Shale Gas Bubble Evidence Continues to Grow

Posted by Jack Duval

Nov 13, 2012 2:24:59 AM

Geological consultant and energy expert, Arthur Berman, has an interview with Oilprice.com with some frightening observations.  (Oilprice)  The most sobering may be the following:

A lot of investors from other parts of the world, particularly the oil-rich parts have been making somewhat high-risk investments in the United States for many years and, for a long time, those investments were in real estate.

Now these people have shifted their focus and are putting cash into shale. There are two important things going on here, one is that the capital isn't going to last forever, especially since shale gas is a commercial failure. Shale gas has lost hundreds of billions of dollars and investors will not keep on pumping money into something that doesn’t generate a return.

The second thing that nobody thinks very much about is the decline rates shale reservoirs experience. Well, I've looked at this. The decline rates are incredibly high. In the Eagleford shale, which is supposed to be the mother of all shale oil plays, the annual decline rate is higher than 42%.

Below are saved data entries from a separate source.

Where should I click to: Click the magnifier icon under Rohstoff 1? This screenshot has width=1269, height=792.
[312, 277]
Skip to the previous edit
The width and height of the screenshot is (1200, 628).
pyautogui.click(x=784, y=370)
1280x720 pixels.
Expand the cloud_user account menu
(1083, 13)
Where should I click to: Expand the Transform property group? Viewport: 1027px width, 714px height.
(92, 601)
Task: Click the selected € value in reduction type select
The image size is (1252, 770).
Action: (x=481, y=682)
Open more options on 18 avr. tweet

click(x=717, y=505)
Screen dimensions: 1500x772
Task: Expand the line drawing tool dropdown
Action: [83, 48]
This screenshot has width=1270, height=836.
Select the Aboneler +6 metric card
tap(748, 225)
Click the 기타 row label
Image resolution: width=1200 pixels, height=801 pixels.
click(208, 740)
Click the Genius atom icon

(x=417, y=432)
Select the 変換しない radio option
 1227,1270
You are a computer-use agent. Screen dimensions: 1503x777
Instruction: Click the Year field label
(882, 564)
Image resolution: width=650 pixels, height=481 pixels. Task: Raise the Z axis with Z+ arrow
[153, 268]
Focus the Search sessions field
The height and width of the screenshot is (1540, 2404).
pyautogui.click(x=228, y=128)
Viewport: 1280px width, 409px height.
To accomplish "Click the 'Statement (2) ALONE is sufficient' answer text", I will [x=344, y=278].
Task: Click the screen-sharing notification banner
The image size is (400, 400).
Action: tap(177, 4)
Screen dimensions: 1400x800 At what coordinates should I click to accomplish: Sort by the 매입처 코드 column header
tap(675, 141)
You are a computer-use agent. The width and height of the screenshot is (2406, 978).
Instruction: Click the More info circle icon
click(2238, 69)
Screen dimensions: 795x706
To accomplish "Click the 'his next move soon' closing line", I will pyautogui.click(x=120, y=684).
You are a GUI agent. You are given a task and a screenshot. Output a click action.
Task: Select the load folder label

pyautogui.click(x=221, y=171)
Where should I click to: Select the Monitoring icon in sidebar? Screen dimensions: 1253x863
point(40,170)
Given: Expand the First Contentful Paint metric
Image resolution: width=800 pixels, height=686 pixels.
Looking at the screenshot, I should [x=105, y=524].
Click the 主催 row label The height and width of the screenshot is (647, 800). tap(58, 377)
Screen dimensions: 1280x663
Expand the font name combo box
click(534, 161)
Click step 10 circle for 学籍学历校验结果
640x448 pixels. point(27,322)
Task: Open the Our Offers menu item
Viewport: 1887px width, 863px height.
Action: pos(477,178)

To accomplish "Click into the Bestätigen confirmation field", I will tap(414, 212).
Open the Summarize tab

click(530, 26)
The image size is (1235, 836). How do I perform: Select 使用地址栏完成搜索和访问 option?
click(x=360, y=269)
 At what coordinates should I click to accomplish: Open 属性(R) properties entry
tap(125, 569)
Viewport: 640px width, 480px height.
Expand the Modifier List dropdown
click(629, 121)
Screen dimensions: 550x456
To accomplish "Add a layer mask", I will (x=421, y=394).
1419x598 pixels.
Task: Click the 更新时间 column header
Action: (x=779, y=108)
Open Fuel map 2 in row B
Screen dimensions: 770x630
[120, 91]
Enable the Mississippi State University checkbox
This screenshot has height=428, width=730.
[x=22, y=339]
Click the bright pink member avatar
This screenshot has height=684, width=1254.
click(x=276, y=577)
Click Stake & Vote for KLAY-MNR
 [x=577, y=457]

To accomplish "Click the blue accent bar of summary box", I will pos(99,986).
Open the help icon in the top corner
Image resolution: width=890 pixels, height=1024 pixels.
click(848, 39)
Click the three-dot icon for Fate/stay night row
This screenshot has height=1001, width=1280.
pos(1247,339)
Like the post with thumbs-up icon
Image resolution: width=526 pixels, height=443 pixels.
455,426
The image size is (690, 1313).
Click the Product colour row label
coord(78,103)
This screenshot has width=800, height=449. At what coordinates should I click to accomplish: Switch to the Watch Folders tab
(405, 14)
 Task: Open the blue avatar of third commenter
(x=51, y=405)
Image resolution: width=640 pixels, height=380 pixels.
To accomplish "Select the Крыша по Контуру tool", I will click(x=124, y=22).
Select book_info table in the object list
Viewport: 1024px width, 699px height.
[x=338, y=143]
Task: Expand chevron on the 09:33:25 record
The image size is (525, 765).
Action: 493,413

They're going to have to drill hundreds, almost 1000 wells in the Eagleford shale, every year, to keep production flat. Just for one play, we're talking about $10 or $12 billion a year just to replace supply. I add all these things up and it starts to approach the amount of money needed to bail out the banking industry. Where is that money going to come from? Do you see what I'm saying?


Readers of this blog will know that we have been following the bubble in shale gas for a while now.  See our coverage here.

Compliance Issues


For those of you in broker-dealer or investment advisor compliance, heightened diligence as to both reasonable basis and customer specific suitability is advised. Rigorous due diligence should be prepared on these deals before being offered to any clients.  See our coverage of this here and here.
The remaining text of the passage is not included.